• TEXTO DE LECTURA:
>>

Felipe Fernández-Armesto

La
guerra contra las drogas

Peter Schwartz

La
procreación natural

Lee Kuan Yew

La
polio

Julie Gerberding

La
soberanía

Richard Haass

El
anonimato

Esther Dyson

Los
subsidios agrícolas

Enrique Iglesias

La soberanía –la noción de que los
gobiernos tienen libertad para hacer lo que deseen dentro de su territorio– constituye
el principio rector de las relaciones internacionales desde hace más
de 350 años. Dentro de 30, este concepto ya no será sagrado.
En su contra se unirán poderosas fuerzas y amenazas de nuevo cuño.

Los Estados-nación no desaparecerán, pero compartirán
el poder con un número mayor de pujantes actores o soberanos que
nunca, entre ellos las empresas, las organizaciones no gubernamentales,
los grupos terroristas, los carteles de la droga, las instituciones regionales
y mundiales, y los bancos y fondos de pensiones privados. La soberanía
morirá víctima del rápido y poderoso tráfico
de personas, ideas, gases de efecto invernadero, mercancías, euros,
drogas, virus, correos electrónicos y armas en el interior de
los países y a través de las fronteras. Un comercio que
desafía uno de los principios fundamentales de la soberanía:
la capacidad de controlar lo que cruza la frontera. Los Estados, cada
vez más, medirán su vulnerabilidad, no ante otros, sino
ante las fuerzas de la globalización que no pueden controlar.

La soberanía morirá
víctima del tráfico de personas, ideas, ‘gases invernadero’,
mercancías, euros, drogas, virus y correos electrónicos

Pero las fuerzas impersonales no serán las únicas responsables.

<<

• TAREA: Prosigue el texto sobre la soberanía a partir de su última oración. Las líneas no intervienen para nada en esto.

• EXTRACTO DE DATOS:

>>

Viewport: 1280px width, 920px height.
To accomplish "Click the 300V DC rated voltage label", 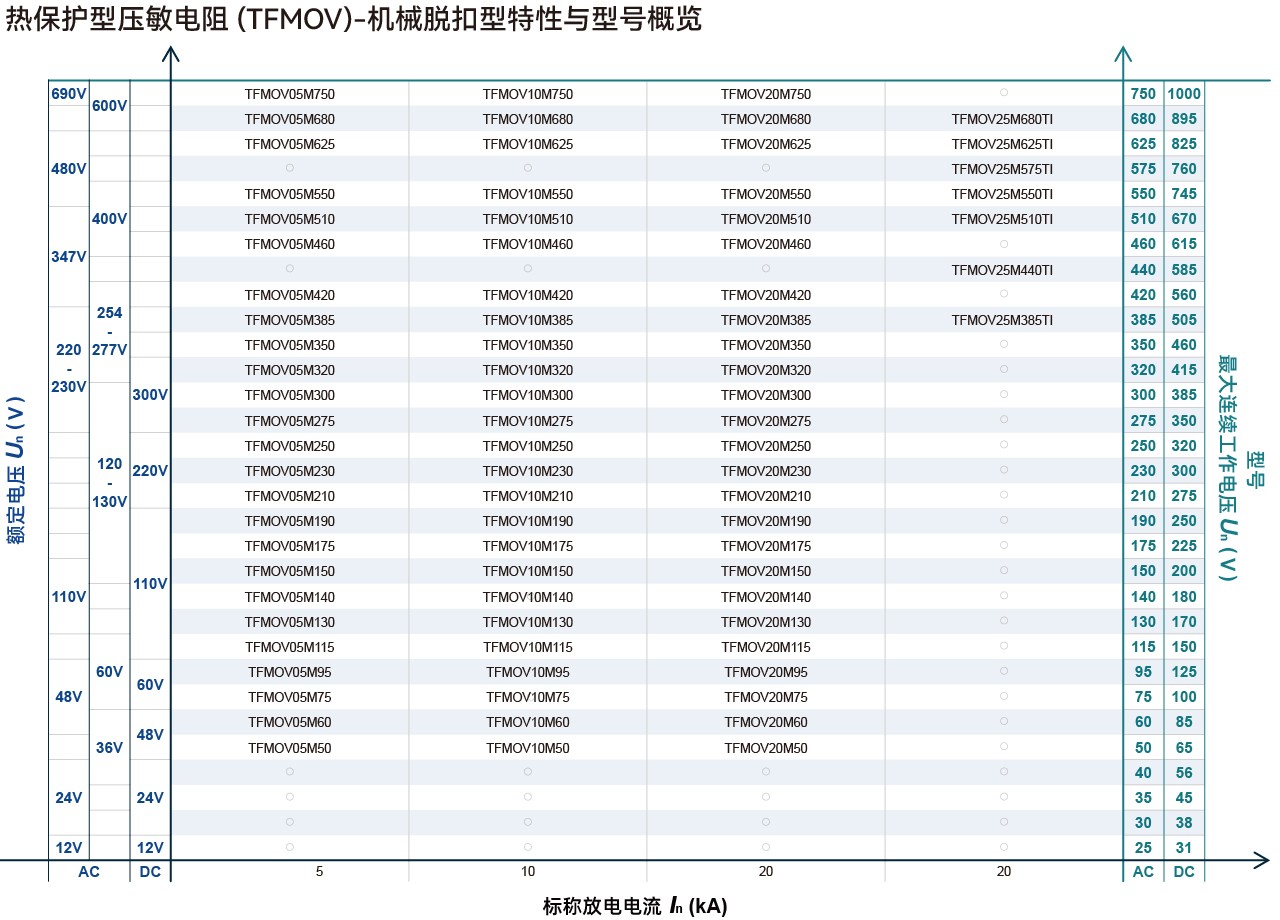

<<

• RESULTADO:
En el futuro, los países, a veces, decidirán arrebatar
la soberanía a otros. Igualmente, un gobierno que no tenga la
capacidad o la voluntad de satisfacer las necesidades básicas
de sus ciudadanos perderá el derecho a su soberanía. No
es sólo cuestión de escrúpulos morales, sino de
comprender, con sentido práctico, que el abandono –bienintencionado
o no– puede generar oleadas de refugiados desestabilizadoras y
desencadenar la bancarrota del Estado, lo cual abre el paso a los terroristas.
La intervención de la OTAN en Kosovo, en 1999, que obligó a
Serbia a renunciar al control de la provincia descontenta tras años
de abuso de poder, puede ser un prototipo para el futuro.

En todo ello está implícita la idea de que la soberanía
es condicional, incluso contractual, y no absoluta. Si un país
patrocina el terrorismo, desarrolla armas de destrucción masiva
o practica el genocidio, está renunciando a los beneficios normales
de la soberanía, y se expone a ser atacado, derrocado u ocupado.
El reto diplomático será obtener un amplio apoyo a los
principios de comportamiento del Estado y un procedimiento para decidir
el remedio cuado se violen dichos principios.

Los Estados también decidirán prescindir de parte de su
soberanía. Esta tendencia ya está en marcha, sobre todo
en el ámbito mercantil. Los gobiernos aceptan las decisiones de
la OMC porque, en conjunto, les beneficia un orden comercial internacional
que esté regulado, aunque una norma concreta afecte al derecho
de proteger las industrias nacionales.

El cambio climático también está poniendo límites
al control gubernamental. El Protocolo de Kioto, que estará en
vigor hasta 2012, exige a los firmantes que pongan freno a las emisiones
de gases invernadero. Se puede imaginar un acuerdo todavía más
ambicioso en el que un número mayor de gobiernos, que incluya
a Estados Unidos, China e India, acepte límites más estrictos,
basados en el reconocimiento de que estarían peor si ningún
país aceptara las restricciones.

Todo esto constituye un mundo que no es plenamente soberano, pero en
el que tampoco reinan un gobierno mundial ni la anarquía. De aquí a
30 años, el mundo será semisoberano. Reflejará la
necesidad de adaptar los principios legales y políticos a un planeta
en el que los retos más graves procedan de lo que las fuerzas
globales hagan a los Estados y lo que los gobiernos hagan a sus ciudadanos,
y no de los que los Estados se hagan entre sí.

 

 

Richard Haass es presidente del
Council of Foreign Relations y autor de The Opportunity: America’s
Moment to Alter History’s Course (PublicAffairs, Nueva York, 2005).